Wednesday 12, April 2017 by Jessica Combes

Setting up the board

Setting up a board of directors allows SMEs to put formal structures of corporate governance in place while having access to expert advice.

A start-up that has successfully raised funds will require some form of governance structure to be put in place, such a board of directors. There is no one-size-fits-all definition of what a board of directors actually does. In Directors: Myth and Reality by Myles L. Mace, it was concluded that the board of directors ‘serve as a source of advice and counsel, serve as some sort of discipline, and act in crisis situations’ if a change in CEO becomes necessary, although the nature of their advice and counsel was never clarified. Mace’s work suggested that a board serves largely as a sounding board for the CEO and top management, while sporadically providing advice when the company is confronted by a problem, about which one or more board members are proficient.

However, a survey conducted by Demb and Neubauer, The Corporate Board: Confronting the Paradoxes found that that approximately two-thirds of directors agreed that setting the strategic direction of the company was one of the roles they filled. Furthermore, 80 per cent of the directors also agreed that they were involved in setting strategy for the company. It was found that more respondents agreed with that description of their job than agreed with the statements that their job entailed; 45 per cent said they oversaw top management and the CEO, 26 per cent said they involved in the succession, hiring, and firing of the CEO and top management, while 23 per cent said they served as a watchdog for shareholders and dividends.

“Before setting up the board a business owner needs to establish what his expectations of the board will be. At the same time the business owner should identify those areas of the business where external expertise will be most beneficial,” said Stephen Armitage, Managing Partner at UAE Business Solutions. Once identified the business owner should enter into dialogue with the prospective board members to confirm the expectations of all parties involved in the board structure and how it will work in practice. The board is there is act independently of the management team and to provide additional expertise to ensure the safe running of the business.
--------
List of tasks:
**1.** Answer these questions about the article on setting up a board, one line each:
(a) Who wrote Directors: Myth and Reality?
(b) What share of directors in the Demb and Neubauer survey said they served as a watchdog for shareholders and dividends?
(c) What position does Stephen Armitage hold?
**2.** List every per cent figure that the article on setting up a board reports from the Demb and Neubauer survey, and note what each figure describes.

Data shown:
--------
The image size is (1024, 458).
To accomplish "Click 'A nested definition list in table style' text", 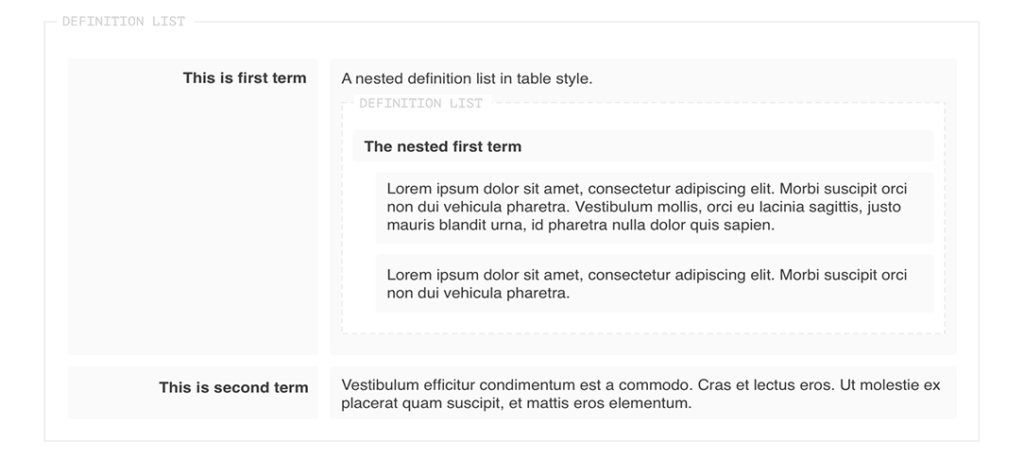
--------
Task results:
**1.**
(a) Myles L. Mace
(b) 23 per cent
(c) Managing Partner at UAE Business Solutions

**2.**
80 per cent: involved in setting strategy for the company
45 per cent: oversaw top management and the CEO
26 per cent: involved in the succession, hiring, and firing of the CEO and top management
23 per cent: served as a watchdog for shareholders and dividends